Task> Data follows below. Repeat exactly the lines between the line holding "Where should I" and the line holding "Task: Click the orange warning triangle icon", inclusive, and nothing more; drop pictures.
Data for processing Block Start
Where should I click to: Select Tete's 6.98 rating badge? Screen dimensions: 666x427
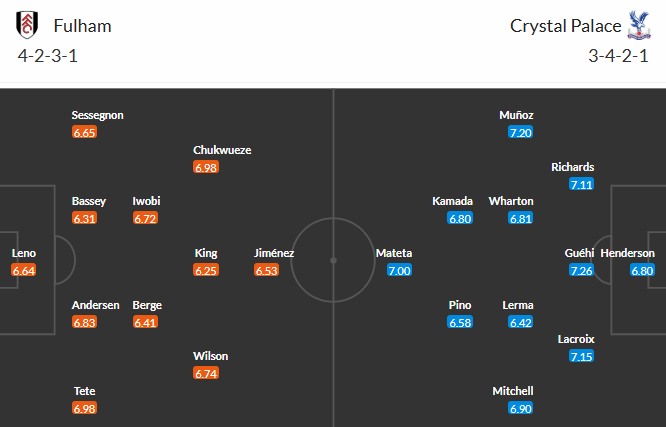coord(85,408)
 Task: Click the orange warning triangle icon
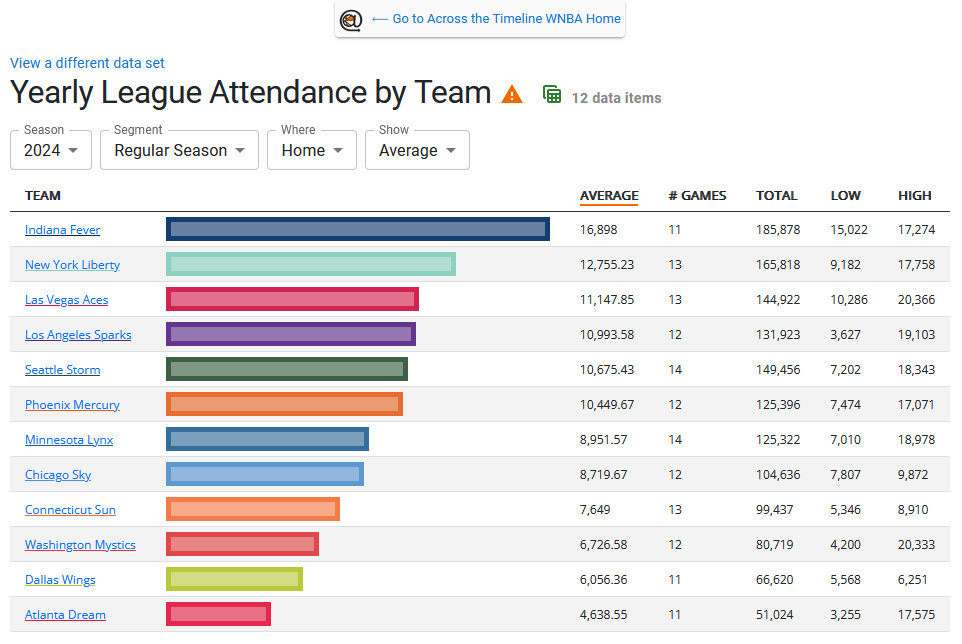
Data for processing Block End
Data for processing Block Start
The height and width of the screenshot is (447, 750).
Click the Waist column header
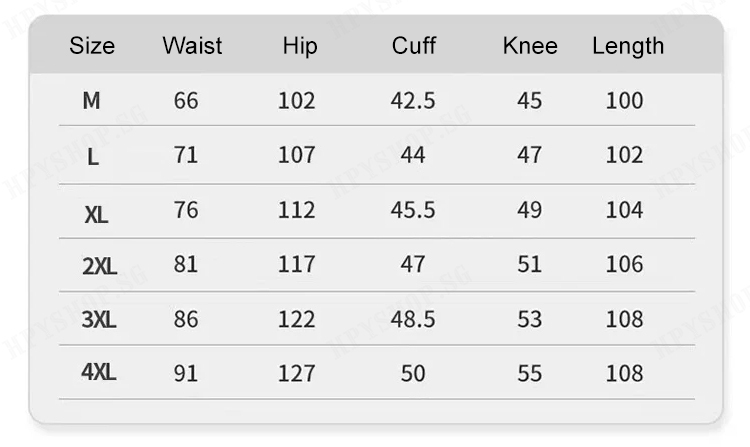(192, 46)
Data for processing Block End
Data for processing Block Start
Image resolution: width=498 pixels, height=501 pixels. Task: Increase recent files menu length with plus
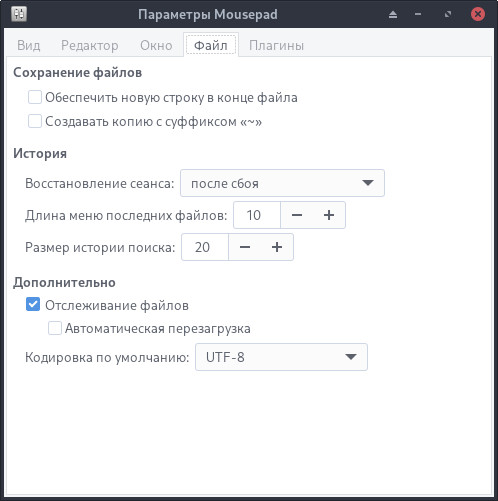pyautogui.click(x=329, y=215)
Data for processing Block End
Problem solution>
Where should I click to: Select Tete's 6.98 rating badge? Screen dimensions: 666x427
coord(85,408)
 Task: Click the orange warning triangle icon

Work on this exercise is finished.